Path Sum I

Written By Tal Nabulsi

Path Sum

Tree
Depth-First Search

Problem Statement:

Given the root of a binary tree and an integer targetSum, return true if the tree has a root-to-leaf path such that adding up all the values along the path equals targetSum. A leaf is a node with no children.

Algorithm:

  1. Perform a depth-first search (DFS) on the tree starting from the root.
  2. For each node:
    • If the node is a leaf (both left and right children are null), check if the remaining targetSum equals the node's value.

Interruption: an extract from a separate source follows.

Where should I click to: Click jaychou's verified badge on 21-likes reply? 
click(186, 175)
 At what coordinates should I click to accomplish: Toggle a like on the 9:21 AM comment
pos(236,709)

Return true if it matches.
    • If not a leaf, recursively check the left and right subtrees, reducing the targetSum by the current node's value.
  3. Return true if either subtree has a valid path; otherwise, return false.

Complexity:

Time: O(n), where n is the number of nodes in the tree | Space: O(h), where h is the height of the tree (for recursion stack).

Java Implementation:


public class Solution {
    public boolean hasPathSum(TreeNode root, int targetSum) {
        if (root == null) return false;

        // If it's a leaf node, check if the sum matches
        if (root.left == null && root.right == null)
            return targetSum == root.val;

        // Recursively check left and right subtrees
        boolean leftSum = hasPathSum(root.left, targetSum - root.val);
        boolean rightSum = hasPathSum(root.right, targetSum - root.val);

        return leftSum || rightSum;
    }
}

Python Implementation:


def hasPathSum(root, targetSum):
    if not root:
        return False

    # If it's a leaf node, check if the sum matches
    if not root.left and not root.right:
        return targetSum == root.val

    # Recursively check left and right subtrees
    leftSum = hasPathSum(root.left, targetSum - root.val)
    rightSum = hasPathSum(root.right, targetSum - root.val)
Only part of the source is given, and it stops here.